In this scene Iago persuades Cassio, who is on watch, to drink, knowing that he is not a drinker and that he will be easy to antagonise.  Roderigo provokes Cassio into a fight and Othello, hearing the disturbance, arrives to find the nobleman Montano seriously injured.  Cassio gives no explanation, Montano pleads self-defence, and say that Iago knows best, so Iago is ordered to speak, ‘Iago, who began’t?”

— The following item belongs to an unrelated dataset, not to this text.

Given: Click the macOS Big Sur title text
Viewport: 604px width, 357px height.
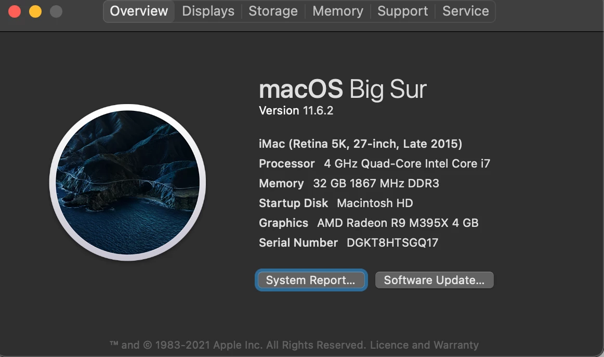Looking at the screenshot, I should click(x=343, y=90).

This passage starts with Othello, who appears to have interrupted someone, as there is a line break.  This along with the language Othello uses shows his frustration and annoyance at this encounter.  This is seen when he relates religiously to the situation, ‘by heaven’.  Othello’s language starts to deteriorate in this section, from that of a commanding general, to the similar uses of imagery used by Iago.  His ‘blood begins safer guide to rule’, he is ruled by his blood, his ‘passion’, not his rational thinking brain, as if he is thinking in an instinctive fashion.  This part of the passage is proleptic of Othello’s gradual downfall, his loss of mentality, and his clear and definite change in language.  His linguistic degeneration is also seen when he uses the blasphemous phrase ‘Zounds!’  Othello calls this a ‘private and domestic quarrel’, but this event all adds up to the eventual tragedy of the story.  This can support A.C. Bradley’s theory that an ‘exceptional calamity’ leads to the “death of a man ‘in high estate”.  Yet, Othello contradicts himself here, because it is his own ‘domestic quarrel’ that leads to the murder of his wife, and others in the play.  Othello is not thinking rationally, and the reader can see this dramatic irony straight away.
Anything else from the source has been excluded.